「クリエイティブなチーム」である必要性
ネット発でありながら、キャズムを超えて認知を広げた典型例として「電車男」は誰もが知るところだろう。はじめは2ちゃんねるからブログなどWeb中心で広がっていたものが、テレビのニュースに取り上げられ、本になり、映画になり、ドラマになり、ついには社会現象にまでなった。「電車男」はクロスメディア戦略を考える上で一つのモデルケースになったように思う。
新たな市場を作り出していきたい、新たな風潮を生み出していきたい、新しいライフスタイルを提唱したい――このような課題があるケースでは、電車男の辿ったような“メディアの道”を、それが伝播する時間を踏まえてインターネット、PR、既存の4マス、OOH(Out Of Home広告)そしてイベントを複合的かつ効果的に設計する必要がある。
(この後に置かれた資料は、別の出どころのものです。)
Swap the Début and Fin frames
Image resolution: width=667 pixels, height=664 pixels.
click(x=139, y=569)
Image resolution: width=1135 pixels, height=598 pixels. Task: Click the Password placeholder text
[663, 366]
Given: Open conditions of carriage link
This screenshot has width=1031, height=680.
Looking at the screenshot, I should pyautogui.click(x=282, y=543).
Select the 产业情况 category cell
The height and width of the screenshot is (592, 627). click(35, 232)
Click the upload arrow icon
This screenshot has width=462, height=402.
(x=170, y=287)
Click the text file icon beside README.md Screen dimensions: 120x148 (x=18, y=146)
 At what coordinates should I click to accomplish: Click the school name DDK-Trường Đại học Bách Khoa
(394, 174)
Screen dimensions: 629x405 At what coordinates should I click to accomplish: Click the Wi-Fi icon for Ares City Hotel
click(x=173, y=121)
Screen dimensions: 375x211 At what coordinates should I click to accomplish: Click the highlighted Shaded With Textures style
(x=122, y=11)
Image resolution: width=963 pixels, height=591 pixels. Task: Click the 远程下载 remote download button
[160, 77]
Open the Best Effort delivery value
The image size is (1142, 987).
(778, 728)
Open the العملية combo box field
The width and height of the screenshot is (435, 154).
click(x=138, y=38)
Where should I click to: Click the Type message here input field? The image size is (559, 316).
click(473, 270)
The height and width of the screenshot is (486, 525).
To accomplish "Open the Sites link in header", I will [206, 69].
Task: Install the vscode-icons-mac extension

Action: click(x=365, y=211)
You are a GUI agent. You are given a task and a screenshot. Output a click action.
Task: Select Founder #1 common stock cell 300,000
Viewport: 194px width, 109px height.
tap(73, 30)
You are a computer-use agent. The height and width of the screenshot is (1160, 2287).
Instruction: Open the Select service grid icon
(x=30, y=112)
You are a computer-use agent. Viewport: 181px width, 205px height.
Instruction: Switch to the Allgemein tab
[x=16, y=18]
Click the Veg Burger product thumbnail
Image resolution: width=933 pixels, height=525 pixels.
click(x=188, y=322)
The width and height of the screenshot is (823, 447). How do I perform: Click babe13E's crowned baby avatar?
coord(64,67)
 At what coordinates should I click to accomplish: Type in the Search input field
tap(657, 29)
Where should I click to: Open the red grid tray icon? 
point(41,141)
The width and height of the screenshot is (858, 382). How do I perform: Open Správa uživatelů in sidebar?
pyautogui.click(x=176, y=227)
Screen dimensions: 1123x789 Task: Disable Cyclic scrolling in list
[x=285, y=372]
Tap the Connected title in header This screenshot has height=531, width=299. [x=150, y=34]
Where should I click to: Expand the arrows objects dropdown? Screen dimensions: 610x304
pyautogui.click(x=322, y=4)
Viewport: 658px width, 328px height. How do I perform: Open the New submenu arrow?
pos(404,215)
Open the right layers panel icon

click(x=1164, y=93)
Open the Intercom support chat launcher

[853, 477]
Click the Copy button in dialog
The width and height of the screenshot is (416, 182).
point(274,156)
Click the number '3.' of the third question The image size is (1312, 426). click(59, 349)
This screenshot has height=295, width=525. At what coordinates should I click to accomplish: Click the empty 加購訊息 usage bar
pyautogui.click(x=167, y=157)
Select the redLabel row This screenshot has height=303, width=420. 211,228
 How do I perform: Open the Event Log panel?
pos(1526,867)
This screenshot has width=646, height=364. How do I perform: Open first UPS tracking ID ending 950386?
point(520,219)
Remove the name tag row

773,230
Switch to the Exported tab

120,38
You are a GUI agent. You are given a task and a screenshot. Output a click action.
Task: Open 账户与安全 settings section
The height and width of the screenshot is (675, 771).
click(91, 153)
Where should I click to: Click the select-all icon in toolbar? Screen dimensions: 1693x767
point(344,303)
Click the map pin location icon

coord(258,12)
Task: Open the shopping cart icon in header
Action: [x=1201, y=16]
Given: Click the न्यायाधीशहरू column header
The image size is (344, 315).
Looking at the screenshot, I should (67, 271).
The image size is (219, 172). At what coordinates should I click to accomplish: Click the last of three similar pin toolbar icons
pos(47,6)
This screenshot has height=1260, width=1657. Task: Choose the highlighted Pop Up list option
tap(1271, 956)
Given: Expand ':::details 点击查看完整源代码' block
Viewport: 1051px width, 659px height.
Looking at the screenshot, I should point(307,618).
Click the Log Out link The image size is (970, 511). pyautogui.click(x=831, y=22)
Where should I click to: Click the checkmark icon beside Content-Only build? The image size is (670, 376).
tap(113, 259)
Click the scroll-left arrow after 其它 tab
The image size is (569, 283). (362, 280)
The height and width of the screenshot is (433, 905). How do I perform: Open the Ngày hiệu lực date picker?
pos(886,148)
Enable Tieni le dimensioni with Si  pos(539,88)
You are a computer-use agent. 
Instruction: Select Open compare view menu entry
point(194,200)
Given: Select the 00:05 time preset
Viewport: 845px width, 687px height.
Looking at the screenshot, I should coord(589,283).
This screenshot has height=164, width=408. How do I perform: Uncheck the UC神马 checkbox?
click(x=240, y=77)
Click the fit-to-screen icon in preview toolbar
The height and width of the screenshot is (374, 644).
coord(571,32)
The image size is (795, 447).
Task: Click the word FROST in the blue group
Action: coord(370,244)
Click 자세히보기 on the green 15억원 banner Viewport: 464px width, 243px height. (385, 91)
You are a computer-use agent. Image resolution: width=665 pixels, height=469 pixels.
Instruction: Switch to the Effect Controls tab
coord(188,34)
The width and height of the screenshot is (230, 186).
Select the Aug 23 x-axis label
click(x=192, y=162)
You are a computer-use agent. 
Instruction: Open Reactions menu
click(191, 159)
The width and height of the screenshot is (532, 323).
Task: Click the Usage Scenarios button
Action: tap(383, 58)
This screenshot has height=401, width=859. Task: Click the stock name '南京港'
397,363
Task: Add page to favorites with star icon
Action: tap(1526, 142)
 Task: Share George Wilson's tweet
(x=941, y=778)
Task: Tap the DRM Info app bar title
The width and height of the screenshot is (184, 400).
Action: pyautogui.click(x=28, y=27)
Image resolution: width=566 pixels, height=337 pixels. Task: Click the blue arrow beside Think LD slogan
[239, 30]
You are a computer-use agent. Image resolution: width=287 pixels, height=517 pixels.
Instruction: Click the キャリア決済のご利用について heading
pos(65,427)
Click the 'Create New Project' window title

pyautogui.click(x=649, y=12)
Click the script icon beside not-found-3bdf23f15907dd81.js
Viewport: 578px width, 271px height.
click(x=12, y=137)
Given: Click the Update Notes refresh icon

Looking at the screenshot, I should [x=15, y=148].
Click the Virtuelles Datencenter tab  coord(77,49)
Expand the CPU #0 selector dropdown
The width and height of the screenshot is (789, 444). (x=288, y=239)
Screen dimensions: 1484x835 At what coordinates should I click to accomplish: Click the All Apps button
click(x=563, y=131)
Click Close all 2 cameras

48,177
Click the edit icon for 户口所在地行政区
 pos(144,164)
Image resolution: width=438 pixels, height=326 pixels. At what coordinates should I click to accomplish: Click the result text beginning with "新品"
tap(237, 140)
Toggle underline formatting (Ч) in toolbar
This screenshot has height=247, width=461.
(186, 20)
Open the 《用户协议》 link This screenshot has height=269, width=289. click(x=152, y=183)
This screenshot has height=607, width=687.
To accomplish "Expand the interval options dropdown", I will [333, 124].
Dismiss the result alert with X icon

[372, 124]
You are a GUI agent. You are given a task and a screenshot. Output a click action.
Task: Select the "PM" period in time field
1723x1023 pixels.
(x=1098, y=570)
ただし、これを実現するには仕掛ける側のチーム全員が“クリエイティブに”発想する態度を持つことが重要だろう。
メディアからメディアへと情報が広がっていくためには、そのクリエイティブが人から人への伝播力を持つ“本物”であることが絶対条件だが、「どのように伝える?」の部分のみならず、「誰に」「いつ」「どこで」の部分でも受け手側にインパクト=話題性を与えるようなオリジナリティが必要となるからだ。 ビルの壁や駅の階段そのものを媒体にしてしまった事例があるが、まさにその良い例と言っていいだろう。
クリエイティブとは通常、伝達過程の最後の落とし込みをする人、またはそのものと認識されているかもしれない。しかしこれからは、営業、マーケティング、メディア、そしてクリエイティブなど、プロジェクトチーム全員が職種を超えて“クリエイティブな視点”になる、そんな仕組みが今後さらに広告代理店に求められてくるに違いない。